Columbia Board Seeks Answers as List of Questions Grow

 

HOUSTON -- Internal e-mails released by NASA Wednesday show that engineers and flight controllers responsible for the shuttle's landing gear continued discussing how they might deal with potential life-threatening scenarios aboard Columbia until just a few hours before the vehicle and crew were lost on Feb. 1.

Their concern centered on what they might recommend to the Flight Director in a time-critical situation if they started seeing certain sensor indications during Columbia's re-entry and had to choose between making an attempt to touchdown with damaged landing gear or ordering the crew to bailout over the Atlantic Ocean.

The discussions were prompted by the analysis of potential heat protection tile damage on Columbia's left wing caused by a falling piece of foam insulation from the external tank, which occurred about 81 seconds after the shuttle's Jan. 16 launch.

Although mission managers agreed that any damage was not life threatening, engineers responsible for the shuttle's tires, brakes and landing gear at NASA's Johnson Space Center (JSC) here and Langley Research Center in Hampton, Va., decided to review their options based on the approach of "what if this analysis is wrong."
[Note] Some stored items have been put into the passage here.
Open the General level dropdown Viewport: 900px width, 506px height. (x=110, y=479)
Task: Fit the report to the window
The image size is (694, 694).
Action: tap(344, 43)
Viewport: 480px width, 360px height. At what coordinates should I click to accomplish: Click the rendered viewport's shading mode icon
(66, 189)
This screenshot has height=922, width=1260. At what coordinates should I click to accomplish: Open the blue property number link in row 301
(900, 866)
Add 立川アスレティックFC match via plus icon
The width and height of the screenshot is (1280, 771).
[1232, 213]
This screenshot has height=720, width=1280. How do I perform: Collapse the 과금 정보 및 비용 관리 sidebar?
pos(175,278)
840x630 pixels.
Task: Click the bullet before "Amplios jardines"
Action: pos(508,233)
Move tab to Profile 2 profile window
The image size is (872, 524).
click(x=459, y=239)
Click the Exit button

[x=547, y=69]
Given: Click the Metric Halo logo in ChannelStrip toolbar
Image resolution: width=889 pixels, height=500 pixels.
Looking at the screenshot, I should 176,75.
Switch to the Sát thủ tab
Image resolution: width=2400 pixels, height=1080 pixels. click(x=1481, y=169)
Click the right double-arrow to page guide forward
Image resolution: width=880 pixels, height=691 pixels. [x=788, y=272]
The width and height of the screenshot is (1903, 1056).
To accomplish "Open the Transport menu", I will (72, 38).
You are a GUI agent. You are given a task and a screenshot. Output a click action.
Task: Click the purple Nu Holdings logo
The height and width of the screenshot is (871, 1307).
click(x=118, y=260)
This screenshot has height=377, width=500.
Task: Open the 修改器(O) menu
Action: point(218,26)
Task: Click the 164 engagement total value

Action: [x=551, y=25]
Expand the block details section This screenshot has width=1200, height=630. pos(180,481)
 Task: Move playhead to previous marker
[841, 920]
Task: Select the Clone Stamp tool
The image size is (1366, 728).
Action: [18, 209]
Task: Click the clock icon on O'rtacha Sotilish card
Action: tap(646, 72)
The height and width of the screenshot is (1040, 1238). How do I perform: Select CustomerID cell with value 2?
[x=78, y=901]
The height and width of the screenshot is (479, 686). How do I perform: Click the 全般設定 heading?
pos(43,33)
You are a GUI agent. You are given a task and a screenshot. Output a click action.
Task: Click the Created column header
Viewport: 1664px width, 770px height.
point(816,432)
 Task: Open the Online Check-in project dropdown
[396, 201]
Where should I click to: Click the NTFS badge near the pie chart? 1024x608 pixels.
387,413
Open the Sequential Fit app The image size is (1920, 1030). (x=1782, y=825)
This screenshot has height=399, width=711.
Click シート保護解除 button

"They were doing this on a purely, what if, devil's advocate type scenario, which they discount in their e-mail as being implausible and something they did not expect to see happen," said NASA spokesman James Hartsfield.

During the next few days the e-mails flew back and forth among the engineers, some writing more colorfully than others, in describing what they thought might happen if the tile damage analysis was wrong and how they might have to end the shuttle mission.

In one case, Kevin McCluney, a mechanical engineer at JSC, displays a keen understanding of his systems in describing what might happen if hot gas from re-entry were to somehow get inside the left-hand wheel well and begin causing sensors to fail -- laying out a scenario that is nearly identical to what actually happened.

"What does the alert (flight controller) do in the event such a signature as described above? There are only a limited number of choices," McCluney wrote. Those choices ranged from doing nothing, to attempting a landing or bailing out.

"Beats me what the breakpoint would be between the two decisions," McCluney said.

In another e-mail, flight controller Jeffrey Kling wrote what is the most haunting phrase found within the package of communications when he described what he thought would be his team's recommendation if they started to see some of the sensor indications described.

The choice ``is going to be to set up for a bailout (assuming the wing doesn't burn off before we can get the crew out),'' Kling wrote adding parentheses to his off-the-cuff, but prophetic, comment.

Despite such dramatic talk, none of the people writing in their e-mails openly or directly disagreed with the tile debris analysis.

"Serious scenarios are discussed a lot in Mission Control, in a what if-ing sense, that can occur. If the flight controllers involved had concerns, they would have elevated them. They did not have concerns that needed to be elevated, that was their conclusions," Hartsfield said.

The e-mails also provide some insight into NASA's decision not to seek the help from Department of Defense in taking pictures of Columbia's belly while it was still in orbit.

There have been rumors that the DOD was asked to take satellite pictures of Columbia, and as it turned out that request was made, but it came informally between shuttle and military managers at Kennedy Space Center and Patrick Air Force Base in Florida.

Before any pictures were taken by the military, the formal process set up for such requests put a stop to it because NASA officials by then had concluded the images wouldn't show anything, and the tile damage assessment was such that there were no concerns.

The e-mails were, in effect, an apology from NASA to the Air Force and an assurance that in the future such requests would only be made, and should only be accepted, through the formal process set up between the two governmental agencies.